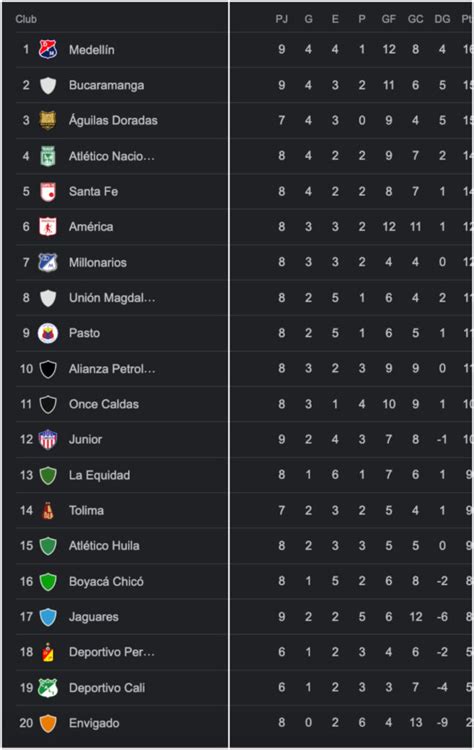The width and height of the screenshot is (474, 750).
Task: Click the Atlético Nacional green crest icon
Action: [x=48, y=156]
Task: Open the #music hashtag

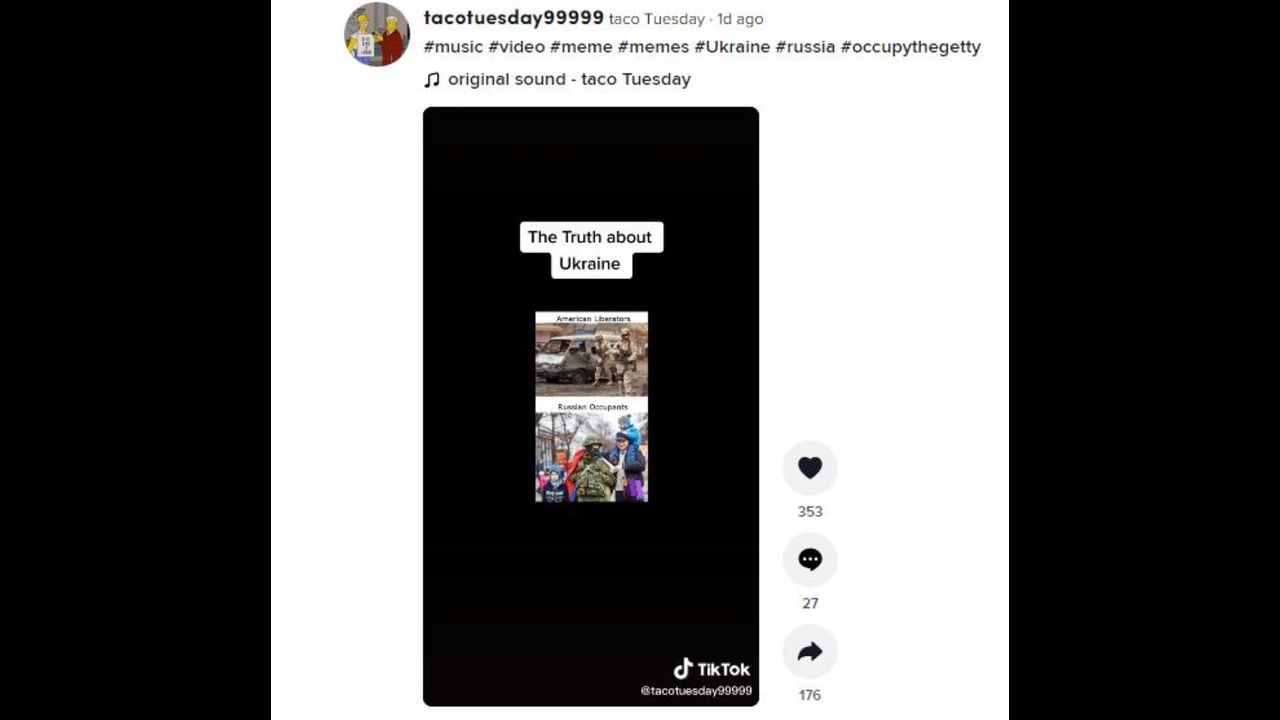Action: (x=453, y=47)
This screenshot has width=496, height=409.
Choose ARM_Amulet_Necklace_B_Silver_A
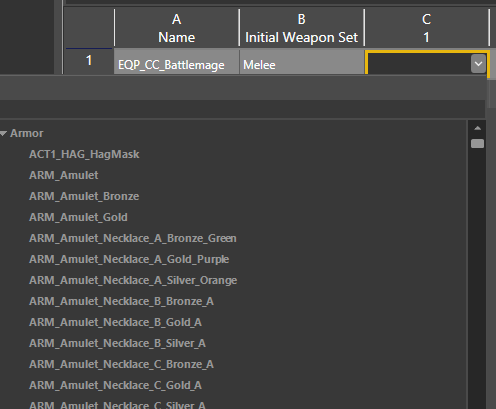tap(117, 343)
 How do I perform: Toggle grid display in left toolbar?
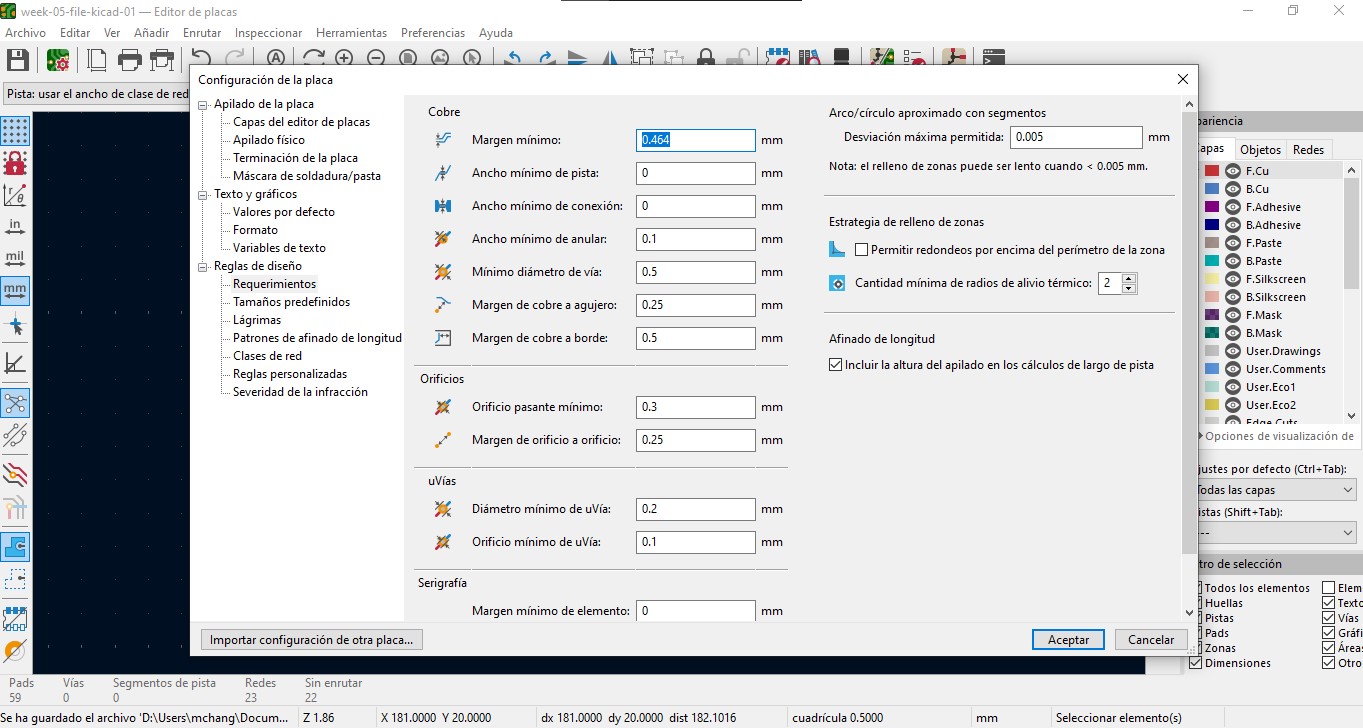(16, 131)
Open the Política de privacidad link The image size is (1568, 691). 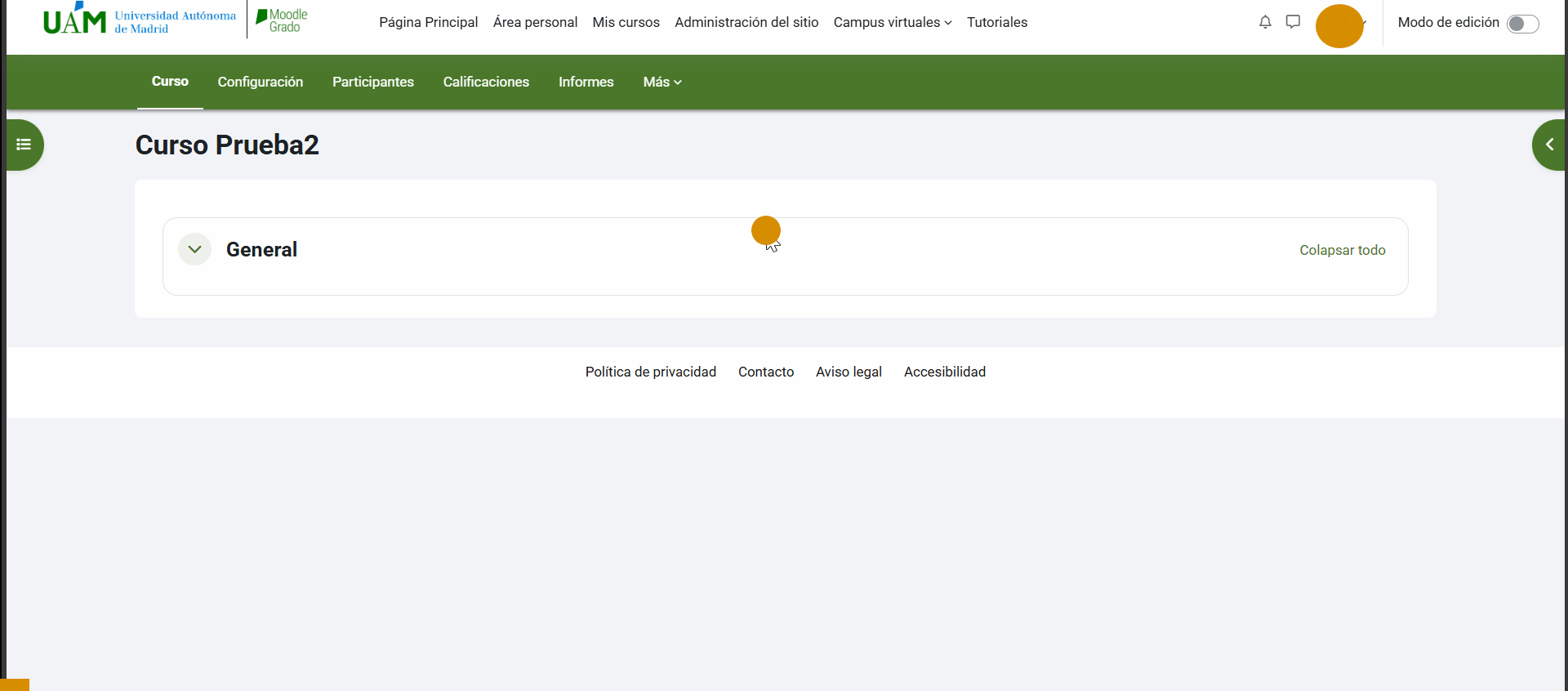650,372
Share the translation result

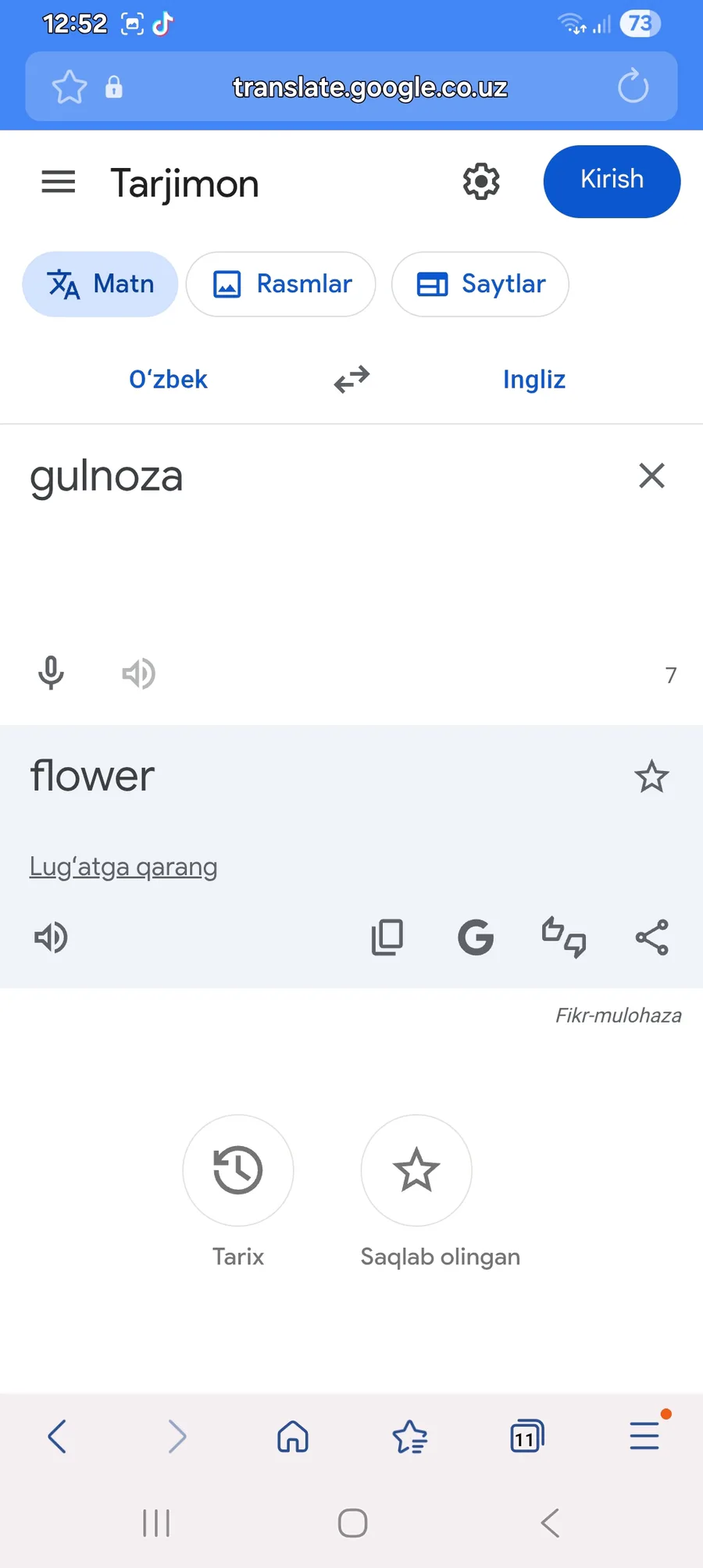[x=651, y=938]
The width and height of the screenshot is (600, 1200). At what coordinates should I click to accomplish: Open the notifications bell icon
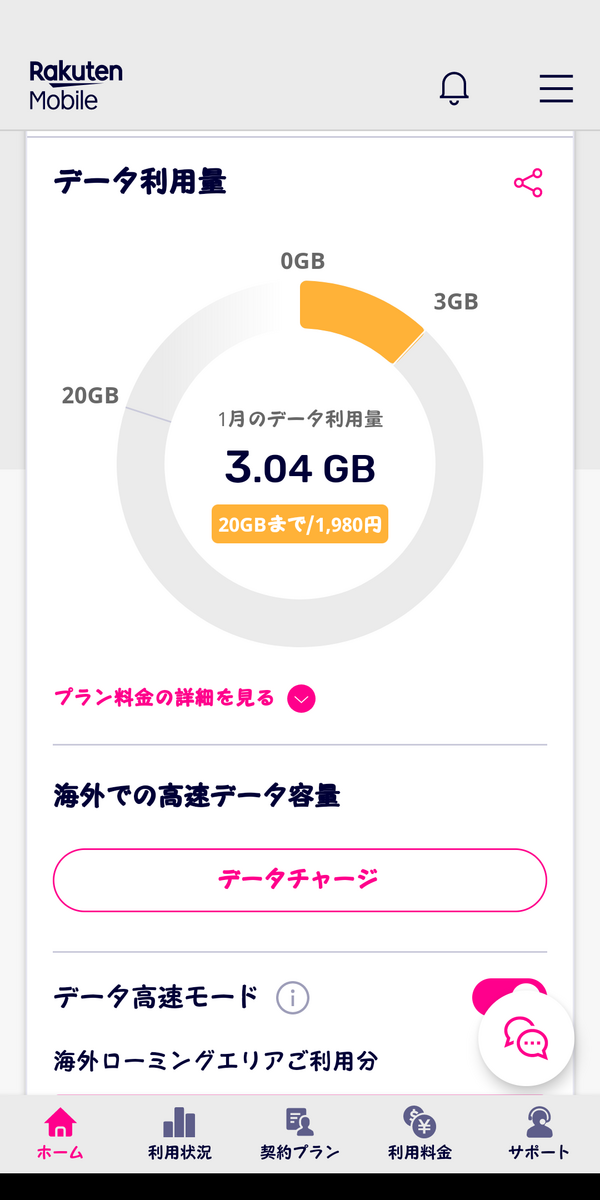point(454,88)
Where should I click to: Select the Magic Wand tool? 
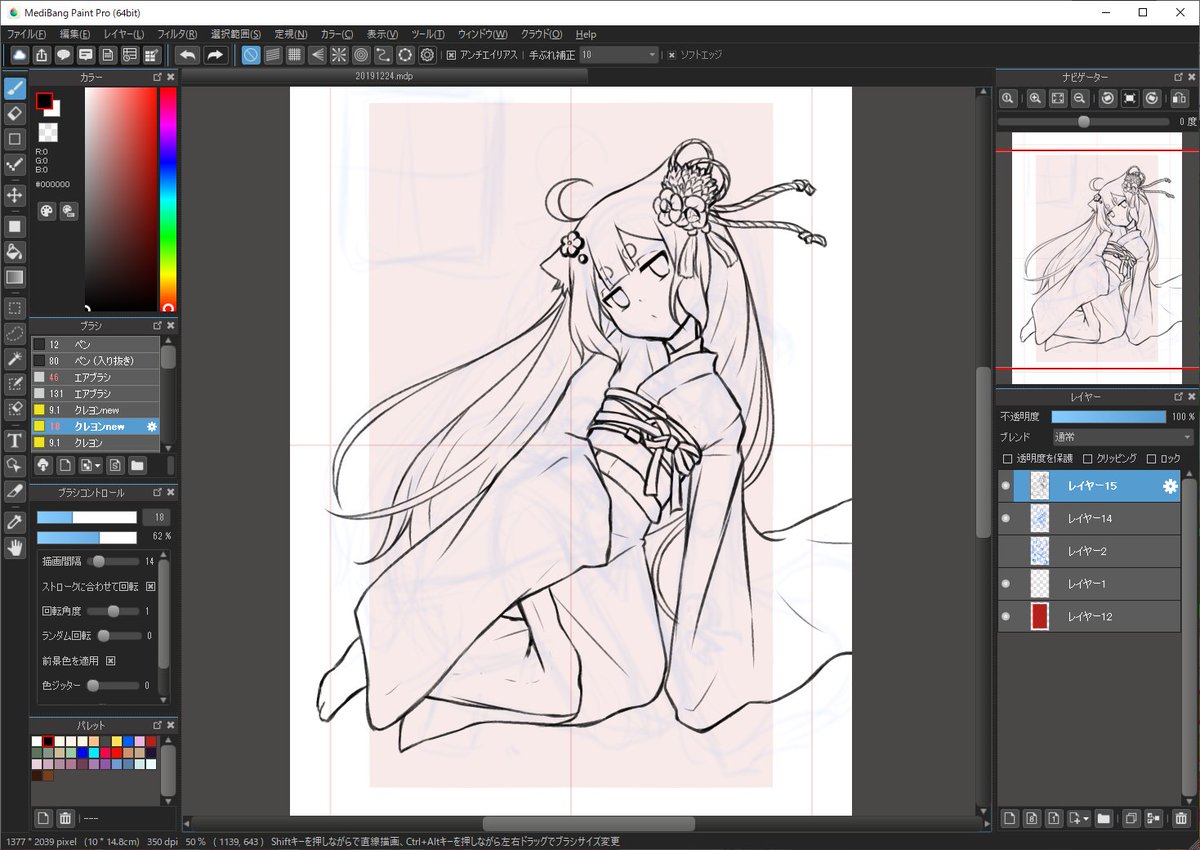[15, 358]
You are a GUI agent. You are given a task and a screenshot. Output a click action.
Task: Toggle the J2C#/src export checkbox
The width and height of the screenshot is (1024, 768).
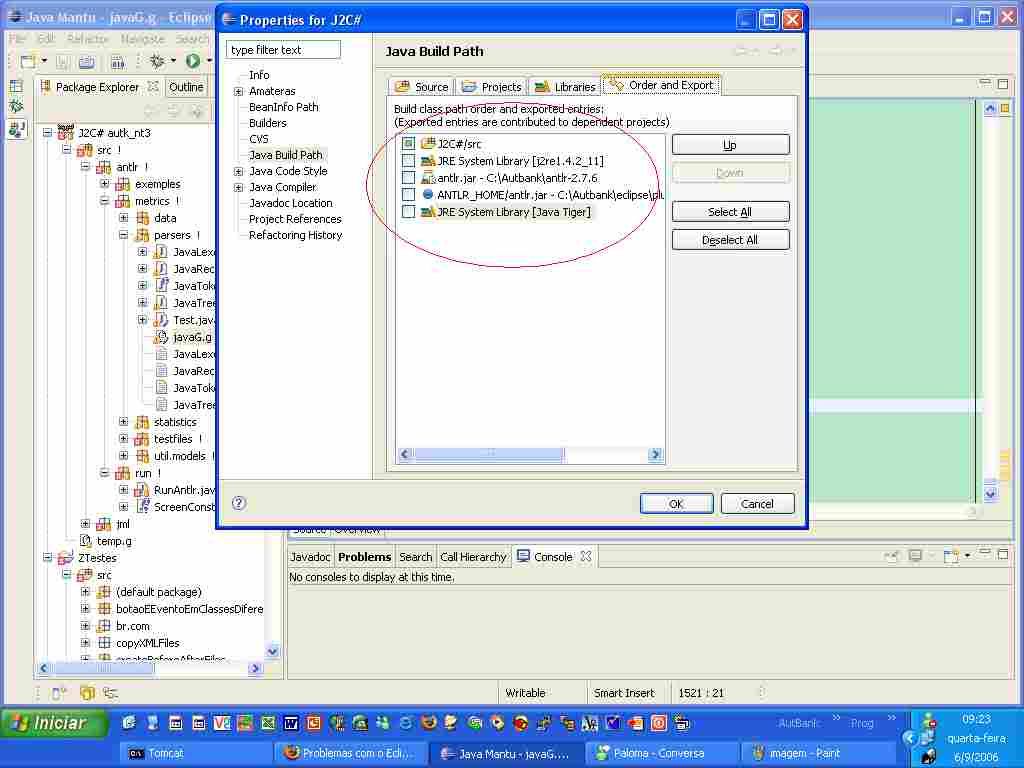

========================================

[INSTRUCTIONS TO FOLLOW]: Nothing but the lines from the one containing "Task: Toggle the J2C#/src export checkbox" through the last line of the records above should appear, each repeated exactly, with no pictures.

[TASK ANSWER]:
Task: Toggle the J2C#/src export checkbox
The width and height of the screenshot is (1024, 768).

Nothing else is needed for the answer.